I am no expert on any of this, however I do have some thoughts after reading what everyone has said thus far.

I can see the benefit, for indexers, of gaining the flexibility of withdrawing GRT on an unplanned basis. However, I feel like a similar provision should then be put in place for Delegators. Without a cap on the Indexers maximum withdrawal amount/percentage, Delegators may find their GRT locked to an indexer who chooses to completely liquidate their rewards while their own funds are locked (I know this sounds extreme, but anything is possible).

  • In addition to listing an Indexer’s “delegation parameters”, etc. I would propose that Indexers must display their choice to reserve the right of early/separate withdrawal. This selection would be locked with a “cool down” period. Key word here is transparency. As a Delegator myself, it is already stressful enough knowing that an Indexer’s parameters can change without notice.

In my mind, which is nothing more than average, here is what something like this would look like:

*Indexers who choose to opt-in to this withdrawal proposal must agree to the following conditions (or something similar). A mandatory cooldown period of 180 days will lock all aspects of the Indexer’s delegation parameters. As mentioned above, the Indexer’s withdrawal option is openly indicated here as well. Additionally, an Indexer withdrawal will be only be approved when 1) The Indexer’s total Delegator supplied stake (DSS) is at least 95% allocated & 2) The indexer’s personally supplied stake (PSS) is 100% allocated AND accounts for at least 2% of the TOTAL allocation amount. This methodology will promote smaller delegation pools and/or larger personal stakes from the Indexers. It will also require Indexers to more promptly/frequently allocate their Delegator’s funds. If these conditions are met & maintained for a minimum of 30 consecutive days, the Indexers will be able to request a rewards withdrawal ONCE during each of the (5) 30-day periods of the total 180-day cool-down. The reasoning behind 5 withdrawals is to keep Indexers from attempting a withdrawal too close to the end of the 180-day cool-down period. The withdrawal amount will be capped at 50% of the rewards accrued during each 30 day period, however it will “taxed”. Assuming a 50% withdrawal, an additional 1% (of the withdrawal amount) will be burned PLUS a 1% (also of the withdrawal amount) Delegator Reassurance Reward (DRR) which will be transferred from the Indexer Rewards pool to the Delegator Rewards pool. This could possibly be done by placing a hold on the Indexer’s PSS to be distributed to Delegators who were were fully staked for that respective 30-day accrual period. These DRRs could/would be paid at the time of the Indexer’s withdrawal OR at the end of the total 180-day period (open for suggestions here). Meanwhile, the Indexer rewards would not have to go through a thawing period & can be withdrawn to an “arbitrary beneficiary address”. Each time an Indexer chooses to make this kind of withdrawal, it may be something of interest to give the Delegators a similar option for withdrawing ONLY these Delegator Reassurance Rewards to a wallet of their choosing? Just a thought.

[Word and element location data]
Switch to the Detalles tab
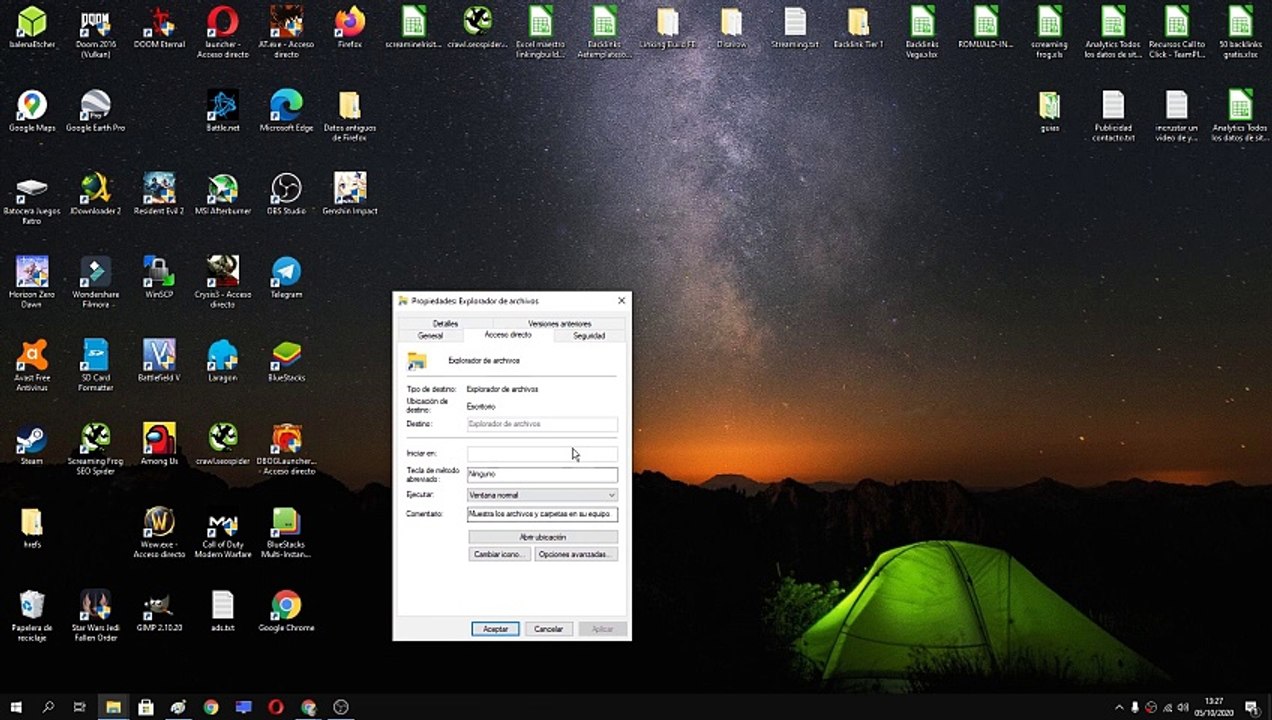The image size is (1272, 720). [445, 324]
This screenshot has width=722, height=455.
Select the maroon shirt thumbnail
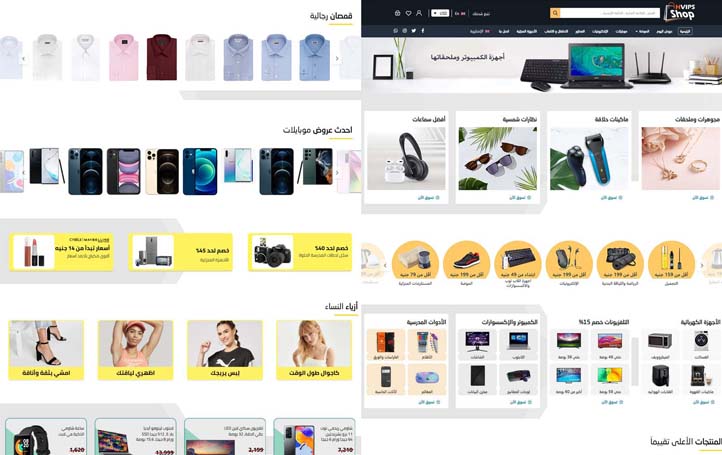(162, 58)
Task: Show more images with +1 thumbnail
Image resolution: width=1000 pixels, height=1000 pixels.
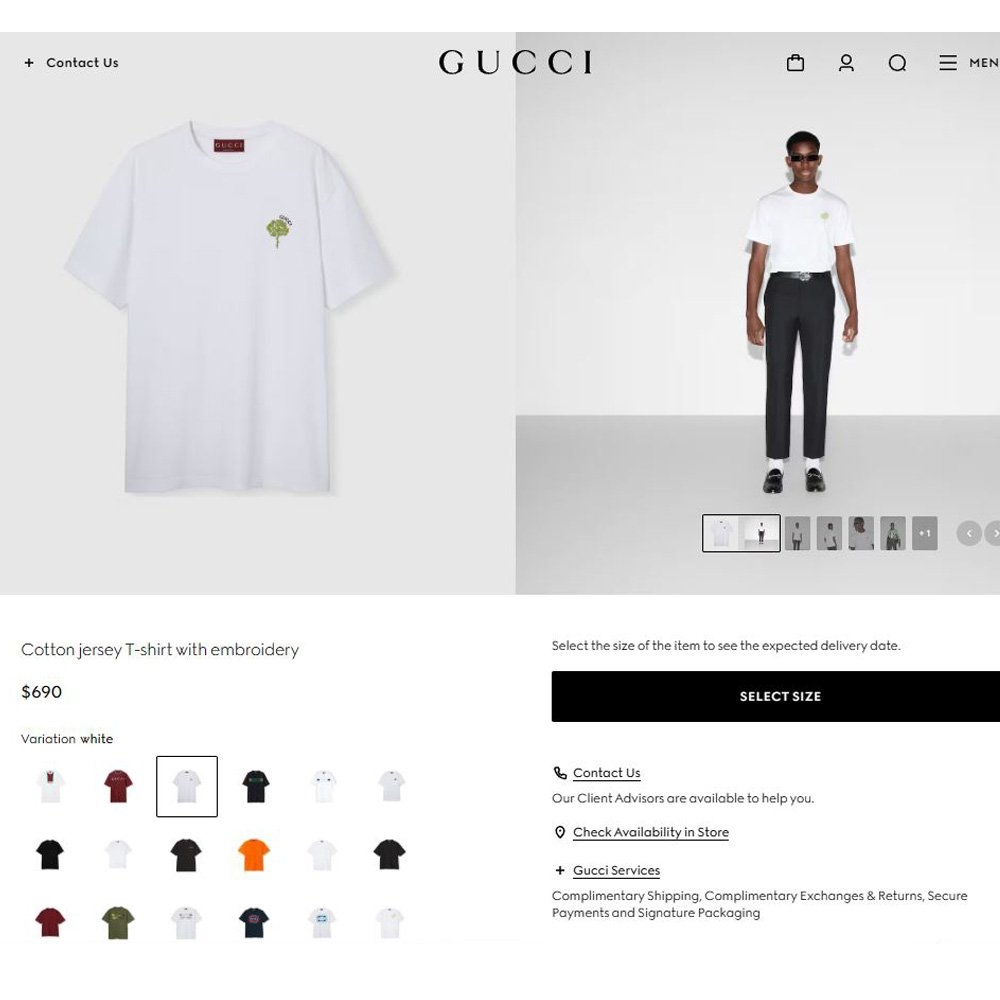Action: [x=924, y=533]
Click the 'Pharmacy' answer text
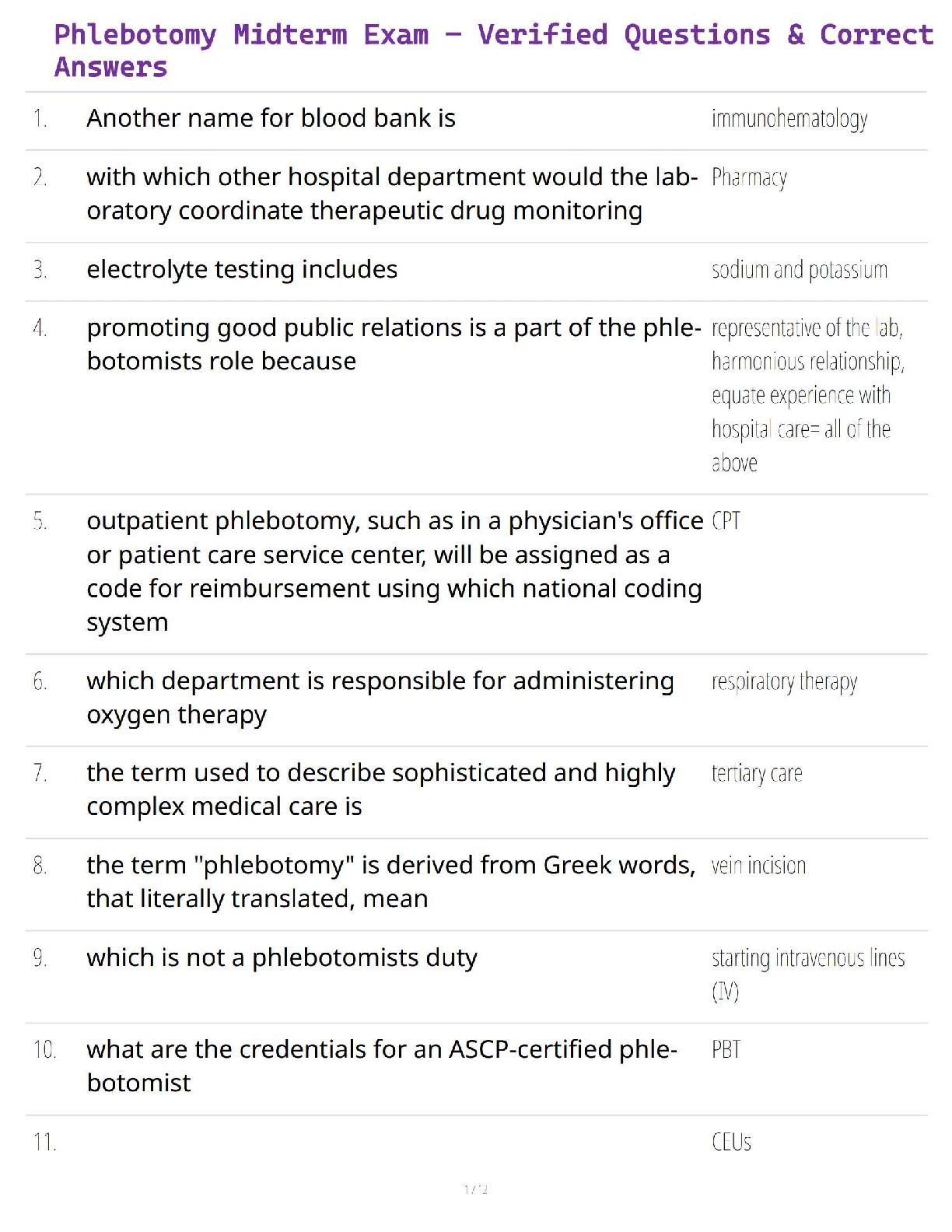This screenshot has width=952, height=1232. pyautogui.click(x=749, y=178)
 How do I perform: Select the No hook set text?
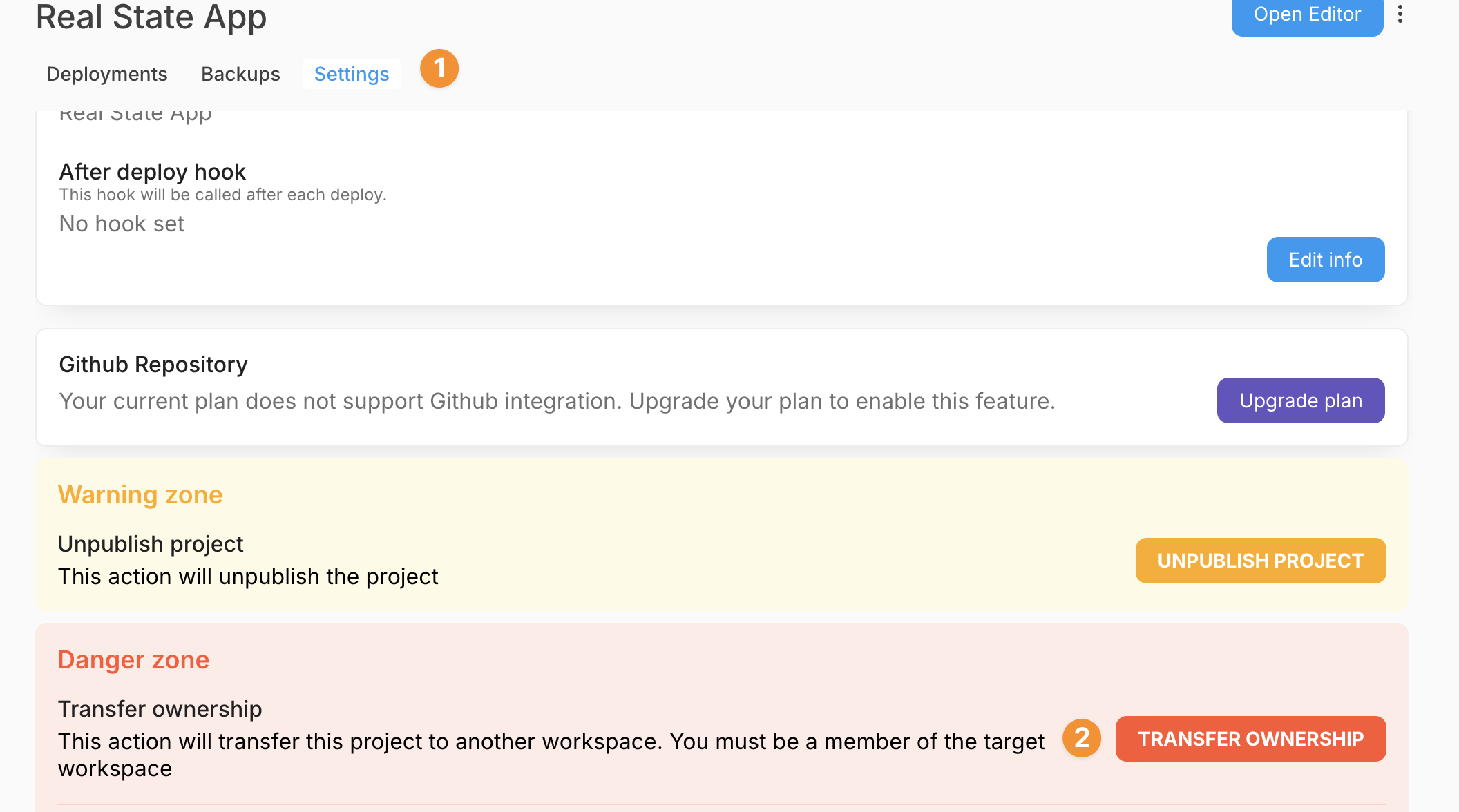(122, 224)
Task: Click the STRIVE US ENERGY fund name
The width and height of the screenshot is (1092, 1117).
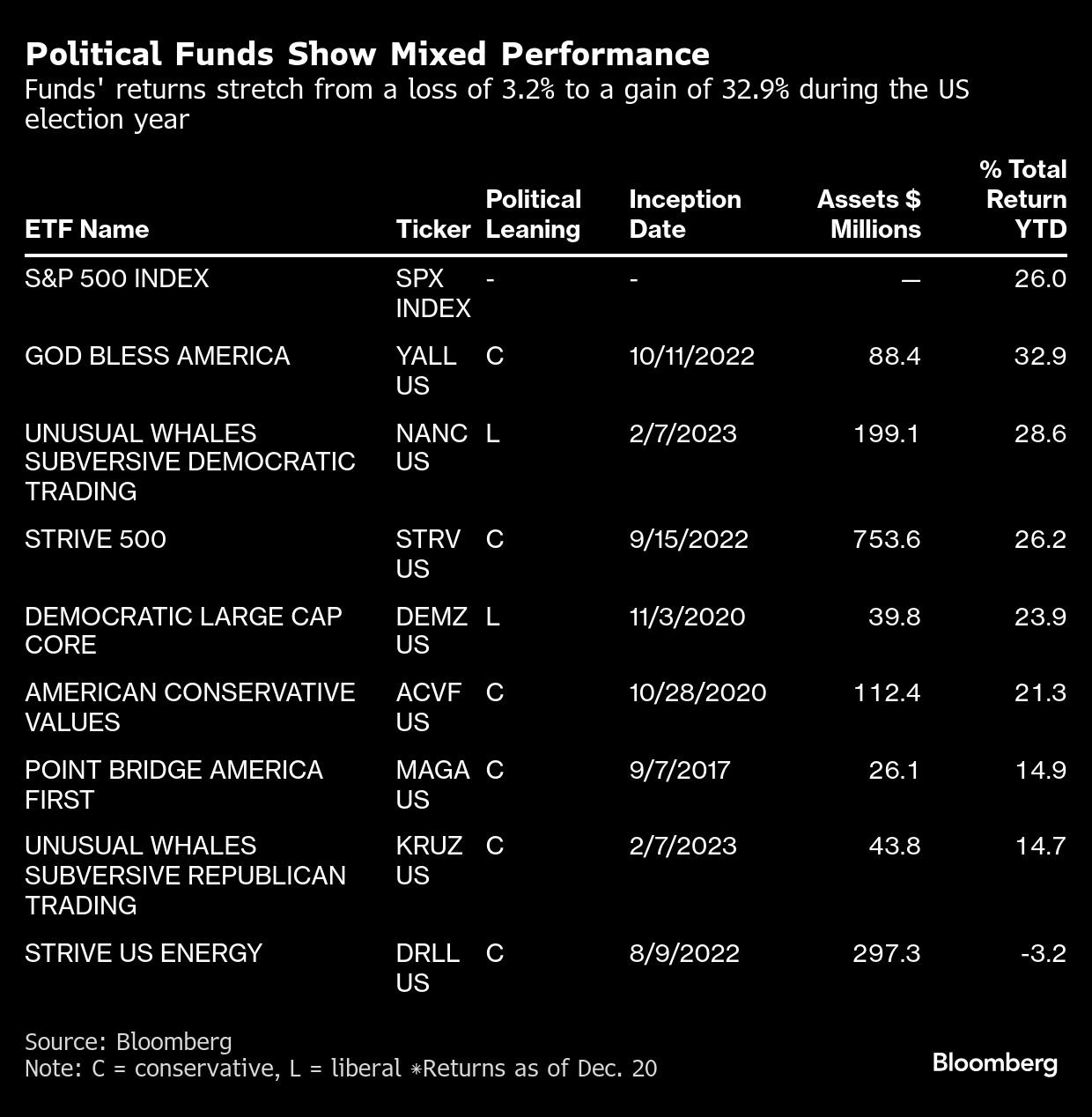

> _Exercise instructions_:
[1] List every abbreviation that the post on Indexer withdrawals introduces in parentheses, together with the full term it stands for.
[2] Using the post on Indexer withdrawals, decide whether each statement agrees with it, and support each yes or no with the deciding words quoted from the post.
(a) The proposed cooldown period lasts 180 days.
(b) An Indexer withdrawal would be capped at 75% of the rewards accrued in a 30-day period.
(c) Indexer rewards withdrawn this way would still need to go through a thawing period.
[3] In the post on Indexer withdrawals, what minimum share of the total allocation amount must the Indexer's personally supplied stake account for?
The rows were taken from a different source than the text.

> _Task-by-task solutions_:
[1]
DSS: Delegator supplied stake
PSS: personally supplied stake
DRR: Delegator Reassurance Reward

[2]
(a) Yes: "A mandatory cooldown period of 180 days will lock all aspects of the Indexer’s delegation parameters."
(b) No: "The withdrawal amount will be capped at 50% of the rewards accrued during each 30 day period"
(c) No: "the Indexer rewards would not have to go through a thawing period"

[3] At least 2% of the total allocation amount.